Wednesday, April 11, 2007

Social Navigation as seen a decade ago

I'm always fascinated when I find "old" papers that still resonate today. Well, I'm not talking about the manuscripts from the Library of Alexandria, but I just came across a paper on "Design Principles for Social Navigation Tools", written in 1998. The principals still seem rather relevant!

That makes me think; what was social navigation about a decade ago and how differently we perceive it today, after all, there was no social bookmarking nor tags out there, like we know them today.

Defining different flavours of social navigation

Social navigation can happen in many different forms... One may distinguish between direct and indirect social navigation [Dieberger, 1998, Svensson, 1998]. In direct social navigation, we talk directly to other users. In indirect social navigation, we can see the traces of where people have gone through the space, as for example in the Footprints system [Wexelblat and Maes, 1998].

In my context of use, direct social navigation could be seen to happen through networks of friends and colleagues, that the users of a social tagging system have established.
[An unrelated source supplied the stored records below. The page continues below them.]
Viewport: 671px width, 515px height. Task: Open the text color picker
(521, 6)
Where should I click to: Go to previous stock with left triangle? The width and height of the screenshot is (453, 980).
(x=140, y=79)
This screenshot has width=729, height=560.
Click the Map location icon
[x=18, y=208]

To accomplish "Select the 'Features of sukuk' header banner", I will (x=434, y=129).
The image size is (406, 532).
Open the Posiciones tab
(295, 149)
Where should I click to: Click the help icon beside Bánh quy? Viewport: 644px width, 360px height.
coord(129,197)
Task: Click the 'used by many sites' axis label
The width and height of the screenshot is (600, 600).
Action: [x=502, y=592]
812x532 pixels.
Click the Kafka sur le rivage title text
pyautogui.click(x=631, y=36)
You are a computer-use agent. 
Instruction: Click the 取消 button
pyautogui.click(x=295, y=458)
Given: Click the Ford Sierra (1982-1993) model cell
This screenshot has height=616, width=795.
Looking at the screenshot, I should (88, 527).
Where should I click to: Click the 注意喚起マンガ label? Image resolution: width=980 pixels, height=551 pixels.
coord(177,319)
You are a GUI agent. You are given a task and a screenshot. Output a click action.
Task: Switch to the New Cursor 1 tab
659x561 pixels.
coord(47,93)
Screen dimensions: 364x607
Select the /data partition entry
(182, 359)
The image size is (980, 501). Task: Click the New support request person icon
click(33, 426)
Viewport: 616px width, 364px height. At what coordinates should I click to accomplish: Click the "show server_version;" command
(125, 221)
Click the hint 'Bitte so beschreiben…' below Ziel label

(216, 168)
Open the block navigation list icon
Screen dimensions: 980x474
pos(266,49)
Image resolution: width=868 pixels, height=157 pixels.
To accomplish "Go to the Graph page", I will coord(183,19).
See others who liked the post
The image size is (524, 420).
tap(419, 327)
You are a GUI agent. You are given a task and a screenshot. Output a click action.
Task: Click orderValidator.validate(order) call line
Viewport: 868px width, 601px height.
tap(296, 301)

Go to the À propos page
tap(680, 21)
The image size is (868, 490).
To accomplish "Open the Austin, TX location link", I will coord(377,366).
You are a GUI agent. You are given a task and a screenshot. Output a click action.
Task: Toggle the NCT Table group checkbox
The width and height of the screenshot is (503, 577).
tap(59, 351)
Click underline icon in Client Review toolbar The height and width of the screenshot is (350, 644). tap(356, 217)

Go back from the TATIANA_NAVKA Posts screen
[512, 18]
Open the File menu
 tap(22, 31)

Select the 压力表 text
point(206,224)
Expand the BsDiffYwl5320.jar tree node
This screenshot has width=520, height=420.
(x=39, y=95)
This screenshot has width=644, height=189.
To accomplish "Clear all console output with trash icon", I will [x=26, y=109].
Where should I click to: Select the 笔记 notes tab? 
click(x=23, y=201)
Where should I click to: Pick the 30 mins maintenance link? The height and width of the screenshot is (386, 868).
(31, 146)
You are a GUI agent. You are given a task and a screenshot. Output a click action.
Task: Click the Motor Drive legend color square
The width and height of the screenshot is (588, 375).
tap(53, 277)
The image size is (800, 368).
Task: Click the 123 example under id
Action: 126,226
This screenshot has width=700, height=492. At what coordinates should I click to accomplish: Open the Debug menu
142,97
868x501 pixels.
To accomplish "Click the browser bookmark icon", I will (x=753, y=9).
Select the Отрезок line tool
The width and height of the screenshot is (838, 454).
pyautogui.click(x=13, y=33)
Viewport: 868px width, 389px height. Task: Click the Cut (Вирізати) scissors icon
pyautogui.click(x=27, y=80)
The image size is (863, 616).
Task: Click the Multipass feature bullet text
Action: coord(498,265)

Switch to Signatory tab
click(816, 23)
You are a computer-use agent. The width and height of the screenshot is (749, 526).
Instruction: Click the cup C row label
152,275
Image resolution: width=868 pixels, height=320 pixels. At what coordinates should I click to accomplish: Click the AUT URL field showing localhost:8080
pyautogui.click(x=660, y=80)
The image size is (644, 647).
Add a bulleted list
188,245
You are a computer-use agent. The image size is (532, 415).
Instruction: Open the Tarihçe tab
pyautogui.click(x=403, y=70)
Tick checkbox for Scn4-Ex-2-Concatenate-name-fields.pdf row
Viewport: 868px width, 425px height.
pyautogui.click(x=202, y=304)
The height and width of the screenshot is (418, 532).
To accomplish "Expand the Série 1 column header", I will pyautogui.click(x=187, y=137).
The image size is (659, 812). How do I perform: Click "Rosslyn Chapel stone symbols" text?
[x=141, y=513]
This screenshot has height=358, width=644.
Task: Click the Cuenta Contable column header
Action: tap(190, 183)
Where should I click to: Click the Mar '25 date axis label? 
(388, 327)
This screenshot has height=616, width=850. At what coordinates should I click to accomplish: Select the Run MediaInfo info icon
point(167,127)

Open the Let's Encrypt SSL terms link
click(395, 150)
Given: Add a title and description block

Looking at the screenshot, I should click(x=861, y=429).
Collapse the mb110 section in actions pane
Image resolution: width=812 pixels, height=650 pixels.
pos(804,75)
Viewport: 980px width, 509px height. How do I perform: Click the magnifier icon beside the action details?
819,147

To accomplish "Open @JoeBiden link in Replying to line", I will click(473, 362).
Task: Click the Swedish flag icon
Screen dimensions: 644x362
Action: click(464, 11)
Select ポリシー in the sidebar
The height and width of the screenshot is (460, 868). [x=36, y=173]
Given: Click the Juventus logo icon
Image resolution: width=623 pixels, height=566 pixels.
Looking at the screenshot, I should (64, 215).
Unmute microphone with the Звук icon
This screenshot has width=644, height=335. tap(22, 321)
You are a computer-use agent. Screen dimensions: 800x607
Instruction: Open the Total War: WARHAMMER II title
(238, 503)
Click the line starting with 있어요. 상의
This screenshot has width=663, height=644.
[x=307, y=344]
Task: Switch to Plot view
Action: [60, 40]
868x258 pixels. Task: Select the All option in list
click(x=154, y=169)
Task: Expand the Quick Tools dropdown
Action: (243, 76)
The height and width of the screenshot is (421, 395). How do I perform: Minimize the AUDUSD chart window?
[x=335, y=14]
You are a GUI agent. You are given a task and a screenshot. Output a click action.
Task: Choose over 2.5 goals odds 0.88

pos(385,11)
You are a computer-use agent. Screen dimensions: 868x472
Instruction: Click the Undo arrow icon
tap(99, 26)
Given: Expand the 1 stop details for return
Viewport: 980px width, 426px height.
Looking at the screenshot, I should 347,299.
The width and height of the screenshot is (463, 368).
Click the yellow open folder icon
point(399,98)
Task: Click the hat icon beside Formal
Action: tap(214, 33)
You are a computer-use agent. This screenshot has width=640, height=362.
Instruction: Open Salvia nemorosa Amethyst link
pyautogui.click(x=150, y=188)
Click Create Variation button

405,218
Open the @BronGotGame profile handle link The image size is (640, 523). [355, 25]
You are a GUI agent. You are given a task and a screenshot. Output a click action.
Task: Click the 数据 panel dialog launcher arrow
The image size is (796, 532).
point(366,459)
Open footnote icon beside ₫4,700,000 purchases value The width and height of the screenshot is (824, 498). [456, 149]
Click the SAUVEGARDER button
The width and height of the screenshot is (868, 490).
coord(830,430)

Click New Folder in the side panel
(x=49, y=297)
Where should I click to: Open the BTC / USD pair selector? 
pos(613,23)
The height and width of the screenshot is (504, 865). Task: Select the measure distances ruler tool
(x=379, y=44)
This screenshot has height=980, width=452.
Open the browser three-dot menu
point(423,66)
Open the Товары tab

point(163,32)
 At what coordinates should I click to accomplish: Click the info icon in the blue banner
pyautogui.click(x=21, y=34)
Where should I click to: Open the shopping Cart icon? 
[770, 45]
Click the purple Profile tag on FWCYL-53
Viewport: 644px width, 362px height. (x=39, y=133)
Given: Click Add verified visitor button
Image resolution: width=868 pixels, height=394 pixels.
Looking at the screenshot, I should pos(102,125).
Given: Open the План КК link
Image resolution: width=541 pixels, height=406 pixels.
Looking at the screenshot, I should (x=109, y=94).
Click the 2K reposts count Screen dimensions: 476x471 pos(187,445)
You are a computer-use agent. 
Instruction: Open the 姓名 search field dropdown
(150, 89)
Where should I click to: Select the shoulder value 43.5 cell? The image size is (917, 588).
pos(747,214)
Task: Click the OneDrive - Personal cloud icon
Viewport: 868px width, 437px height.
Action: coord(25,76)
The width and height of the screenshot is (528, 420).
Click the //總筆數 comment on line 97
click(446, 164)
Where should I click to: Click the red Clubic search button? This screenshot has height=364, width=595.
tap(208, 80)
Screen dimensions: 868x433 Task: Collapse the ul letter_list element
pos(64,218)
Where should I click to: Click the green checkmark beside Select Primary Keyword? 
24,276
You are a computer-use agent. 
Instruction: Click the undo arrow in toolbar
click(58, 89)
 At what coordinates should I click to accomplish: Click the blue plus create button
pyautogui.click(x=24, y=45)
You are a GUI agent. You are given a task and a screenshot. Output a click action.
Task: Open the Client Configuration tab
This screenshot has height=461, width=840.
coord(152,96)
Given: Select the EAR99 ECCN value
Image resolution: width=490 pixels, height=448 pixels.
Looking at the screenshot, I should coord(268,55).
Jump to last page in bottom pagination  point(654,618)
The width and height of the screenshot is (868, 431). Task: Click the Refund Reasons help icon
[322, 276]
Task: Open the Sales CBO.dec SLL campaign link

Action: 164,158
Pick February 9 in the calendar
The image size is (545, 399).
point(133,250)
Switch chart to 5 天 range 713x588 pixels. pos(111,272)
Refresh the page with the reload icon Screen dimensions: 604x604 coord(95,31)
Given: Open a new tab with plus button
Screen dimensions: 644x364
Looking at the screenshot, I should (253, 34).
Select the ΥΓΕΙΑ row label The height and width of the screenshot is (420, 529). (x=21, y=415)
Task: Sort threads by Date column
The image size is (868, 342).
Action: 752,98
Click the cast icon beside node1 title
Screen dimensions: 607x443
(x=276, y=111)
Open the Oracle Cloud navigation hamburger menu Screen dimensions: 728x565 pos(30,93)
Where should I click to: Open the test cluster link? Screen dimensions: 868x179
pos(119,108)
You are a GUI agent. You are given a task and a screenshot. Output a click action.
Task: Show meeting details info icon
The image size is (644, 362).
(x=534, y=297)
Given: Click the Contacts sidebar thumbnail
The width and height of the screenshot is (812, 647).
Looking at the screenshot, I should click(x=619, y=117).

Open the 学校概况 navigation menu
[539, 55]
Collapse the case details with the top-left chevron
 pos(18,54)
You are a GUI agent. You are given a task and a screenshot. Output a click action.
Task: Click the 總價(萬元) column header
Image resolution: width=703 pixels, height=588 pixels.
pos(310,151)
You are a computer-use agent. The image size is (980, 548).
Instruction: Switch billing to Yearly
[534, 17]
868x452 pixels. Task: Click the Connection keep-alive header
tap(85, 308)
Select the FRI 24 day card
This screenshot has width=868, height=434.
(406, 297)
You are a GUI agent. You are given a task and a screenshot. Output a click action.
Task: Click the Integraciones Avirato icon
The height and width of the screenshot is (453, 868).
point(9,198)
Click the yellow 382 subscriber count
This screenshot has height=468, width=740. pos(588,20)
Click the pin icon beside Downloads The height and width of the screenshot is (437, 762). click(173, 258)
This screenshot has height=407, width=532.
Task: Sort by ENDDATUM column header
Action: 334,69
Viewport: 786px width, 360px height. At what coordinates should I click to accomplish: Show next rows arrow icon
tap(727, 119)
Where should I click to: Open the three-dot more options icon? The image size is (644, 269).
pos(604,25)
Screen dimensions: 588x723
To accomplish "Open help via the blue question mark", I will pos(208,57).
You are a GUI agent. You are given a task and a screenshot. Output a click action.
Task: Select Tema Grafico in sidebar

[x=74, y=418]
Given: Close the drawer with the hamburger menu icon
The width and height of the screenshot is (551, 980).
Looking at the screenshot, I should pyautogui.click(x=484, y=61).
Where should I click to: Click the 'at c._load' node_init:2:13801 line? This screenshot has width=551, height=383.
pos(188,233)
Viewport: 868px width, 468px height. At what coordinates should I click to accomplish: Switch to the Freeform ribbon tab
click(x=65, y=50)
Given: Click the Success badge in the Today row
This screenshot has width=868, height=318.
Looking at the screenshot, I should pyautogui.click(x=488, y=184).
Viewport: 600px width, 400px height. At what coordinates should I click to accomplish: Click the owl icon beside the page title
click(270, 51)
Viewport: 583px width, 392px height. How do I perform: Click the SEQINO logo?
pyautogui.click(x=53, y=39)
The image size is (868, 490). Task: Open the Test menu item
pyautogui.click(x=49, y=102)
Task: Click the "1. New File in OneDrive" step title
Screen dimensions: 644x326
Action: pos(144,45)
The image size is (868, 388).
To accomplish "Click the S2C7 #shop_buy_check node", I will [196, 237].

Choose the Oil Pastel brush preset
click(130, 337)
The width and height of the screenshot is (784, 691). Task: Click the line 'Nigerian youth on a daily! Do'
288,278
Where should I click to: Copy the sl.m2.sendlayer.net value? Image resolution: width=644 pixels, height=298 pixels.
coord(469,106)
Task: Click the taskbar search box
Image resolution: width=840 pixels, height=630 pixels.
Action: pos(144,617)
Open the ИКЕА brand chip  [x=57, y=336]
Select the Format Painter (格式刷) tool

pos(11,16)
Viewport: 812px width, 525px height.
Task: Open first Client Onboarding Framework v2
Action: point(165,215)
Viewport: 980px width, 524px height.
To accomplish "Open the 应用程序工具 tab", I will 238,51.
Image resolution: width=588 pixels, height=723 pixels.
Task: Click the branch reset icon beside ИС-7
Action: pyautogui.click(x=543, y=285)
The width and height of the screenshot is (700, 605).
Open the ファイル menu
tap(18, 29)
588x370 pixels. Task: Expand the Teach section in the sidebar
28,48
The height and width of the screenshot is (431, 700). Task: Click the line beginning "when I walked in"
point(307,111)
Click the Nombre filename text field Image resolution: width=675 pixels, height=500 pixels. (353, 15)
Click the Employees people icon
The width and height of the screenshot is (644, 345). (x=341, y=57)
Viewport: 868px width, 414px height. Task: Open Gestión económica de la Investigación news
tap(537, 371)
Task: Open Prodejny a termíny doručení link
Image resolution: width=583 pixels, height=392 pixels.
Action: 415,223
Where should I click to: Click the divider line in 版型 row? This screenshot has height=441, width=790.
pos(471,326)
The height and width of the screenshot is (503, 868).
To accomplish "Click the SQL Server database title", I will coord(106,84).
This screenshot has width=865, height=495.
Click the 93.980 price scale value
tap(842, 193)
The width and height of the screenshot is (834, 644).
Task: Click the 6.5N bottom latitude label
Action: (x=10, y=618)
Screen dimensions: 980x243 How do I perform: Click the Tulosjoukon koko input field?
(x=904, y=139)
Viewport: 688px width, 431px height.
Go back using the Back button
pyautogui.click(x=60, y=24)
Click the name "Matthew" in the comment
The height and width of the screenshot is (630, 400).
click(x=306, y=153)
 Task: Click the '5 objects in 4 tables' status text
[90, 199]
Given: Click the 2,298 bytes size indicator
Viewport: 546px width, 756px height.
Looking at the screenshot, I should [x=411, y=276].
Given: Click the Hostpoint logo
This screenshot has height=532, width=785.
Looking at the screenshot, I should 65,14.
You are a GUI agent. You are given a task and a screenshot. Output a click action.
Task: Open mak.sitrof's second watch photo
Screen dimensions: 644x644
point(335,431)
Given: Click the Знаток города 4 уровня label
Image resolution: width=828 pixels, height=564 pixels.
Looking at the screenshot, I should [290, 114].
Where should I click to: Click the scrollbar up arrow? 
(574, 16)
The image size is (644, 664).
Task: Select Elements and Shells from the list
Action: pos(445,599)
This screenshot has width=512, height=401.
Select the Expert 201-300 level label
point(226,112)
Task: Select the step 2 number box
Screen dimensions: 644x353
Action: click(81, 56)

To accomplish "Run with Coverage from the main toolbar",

Or, it can also be sort of "ask the expert", or ask your colleague type of thing. Direct social navigation could most likely take place in sharing pedagogical practices, for example.

Indirect social navigation, on the other hand, would be like following other users collections of bookmarks, browsing them through " xx other user have this in their collection" or through common tags, for example in the personal or common tag cloud.

Furthermore, social navigation may be intended or unintended by the advice-giver.. distinction can be made for when the advice-giver is one particular person, known to us, or when it is just a group of anonymous users that have happened to navigate through the same space as us. In-between these two extremes, we may have groups of users that are similar to the navigator in terms of interests, profession, knowledge or task. The advice-giver may also be an agent [Foner, 1993]1.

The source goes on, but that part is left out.